Charles Darwin was the first person to accurately explain how organisms evolve. Unlike Lamarck's theory of use and disuse, Darwin believed that natural selection is the core mechanism of evolution.
How natural selection works?
The population has different traits that can be inherited from their parents and passed on to their offspring. If there are no selective pressures, the probability of these traits in the next generation would be the same as in the parents, and you can consider the population unchanged. However, selective pressures are always present, because organisms tend to overproduce in order to better perpetuate their lineage. Competition for resources is inevitable, as well as diseases, predators, and changes in the environment. Organisms with certain traits have an advantage in coping with these challenges, making them more likely to survive and successfully reproduce offspring with similar traits. The population with increasing advantageous traits will continue the process of natural selection. From generation to generation, favorable traits help individuals survive and reproduce. And these traits are passed on to more and more offspring until the stable traits present in population.
Stabilizing selection, directional selection and disruptive selection
Stabilizing selection: It occurs when individuals with intermediate trait has higher fitness compared to individuals with extreme traits. This type of selection favors the optimal trait and reduces diversity.

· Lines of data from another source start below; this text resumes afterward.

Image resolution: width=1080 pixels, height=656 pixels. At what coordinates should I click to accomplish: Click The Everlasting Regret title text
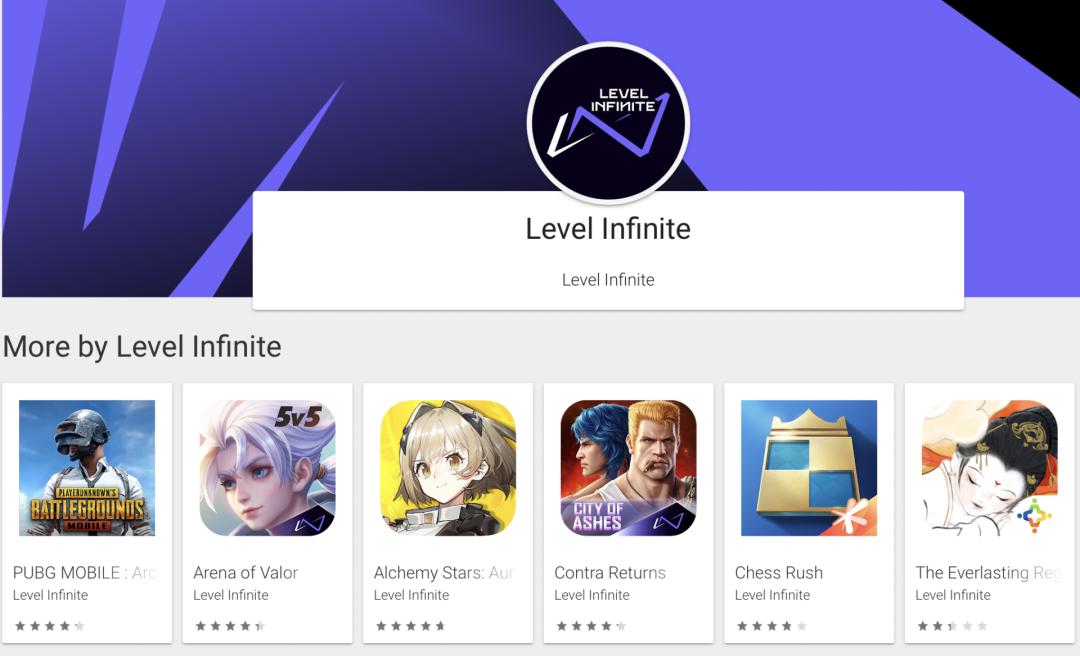(x=988, y=573)
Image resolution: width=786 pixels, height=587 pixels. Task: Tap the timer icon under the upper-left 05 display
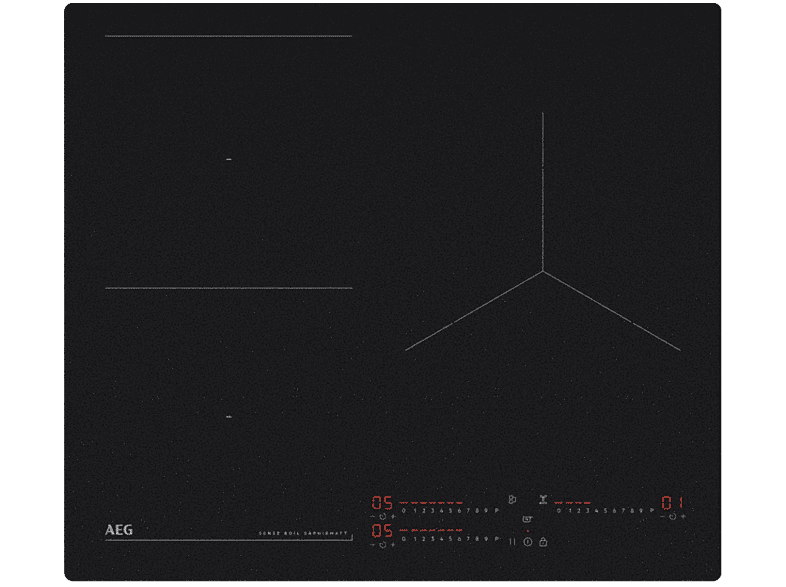(381, 516)
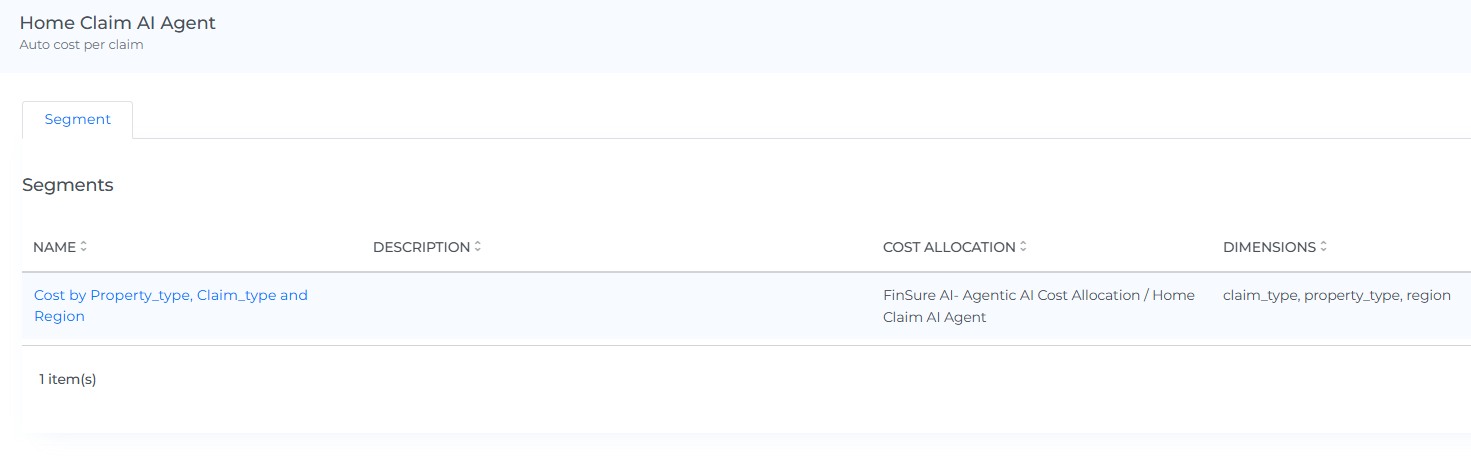
Task: Click the Auto cost per claim subtitle
Action: pos(81,45)
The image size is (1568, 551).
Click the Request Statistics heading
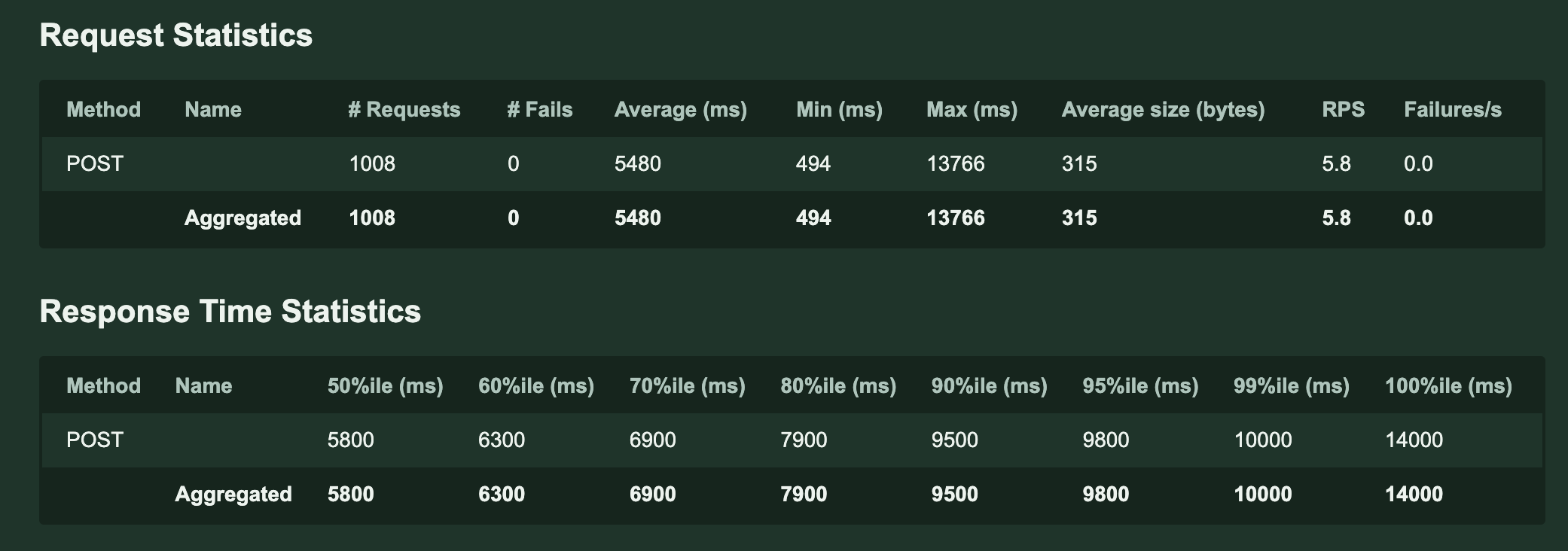175,35
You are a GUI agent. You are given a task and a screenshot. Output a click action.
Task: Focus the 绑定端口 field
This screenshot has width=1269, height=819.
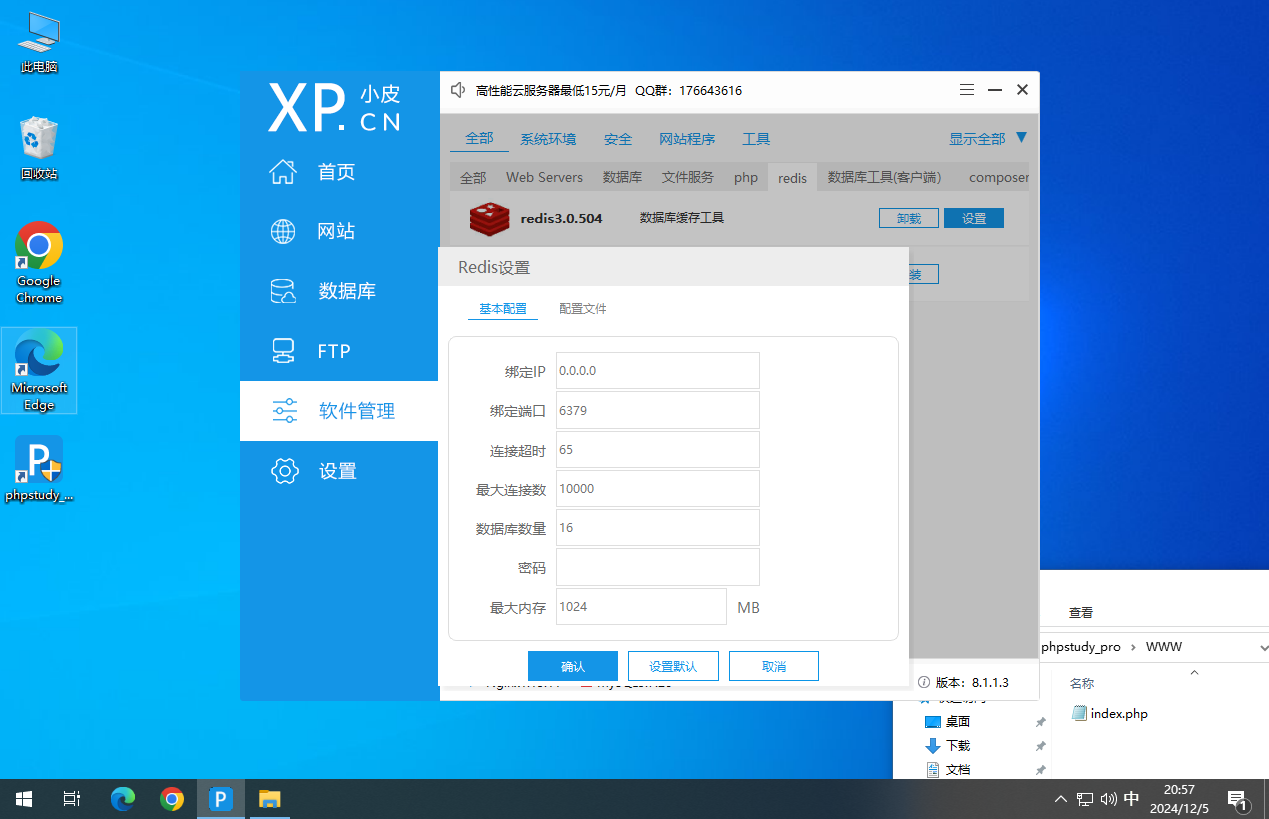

Each animal species has a certain range of sizes, neither too large nor too small. For example, the average height of ancient humans ranged from 1.6 to 1.75 meters. Being too short implies a lack of strength, making one vulnerable to death during hunting or warfare. On the other hand, individuals who are too tall require additional food to sustain their metabolism, which could lead to starvation in ancient times when food was scarce. Therefore, individuals with moderate stature were more likely to survive.
Directional selection: The average value of a trait shifts in a particular direction over time. This occurs when individuals with extreme trait have a higher fitness and survival advantage compared to individuals with average or opposite trait. This type of selection is often observed when there is a change in the environment or when a population is adapting to new conditions.
For example, bacteria developing resistance to penicillin is a result of natural selection due to the widespread use of penicillin. Some bacteria possess enzymes that can break down penicillin. The bacteria with higher enzyme activity have a greater chance of survival. Their offspring inherit the same trait, repeating the process of natural selection. Over time, the stronger resistance the bacteria have, the worse penicillin potency become.
Disruptive selection or diversifying selection: In this type of selection, individuals at both ends of the trait spectrum have an advantage, while individuals with intermediate trait values are at a disadvantage and removed by natural selection. Disruptive selection increases genetic diversity within a population.
In the case of Pacific salmon, there is a disruptive selection in their body size. There are two distinct forms: the smaller-bodied and early-maturing "jack" salmon, and the larger-bodied, late-maturing salmon known as "hooknose" salmon due to their hooked nose shape. These two forms employ different strategies to obtain mating rights. Hooknose salmon engage in classic competition, using physical aggression to establish dominance and pass on their genes to the next generation. Jack salmon, on the other hand, surreptitiously release their sperm near the eggs without engaging in direct combat. The intermediate-sized salmon neither have the advantage in physical fights nor can they successfully sneakily fertilize eggs, resulting in their elimination through natural selection.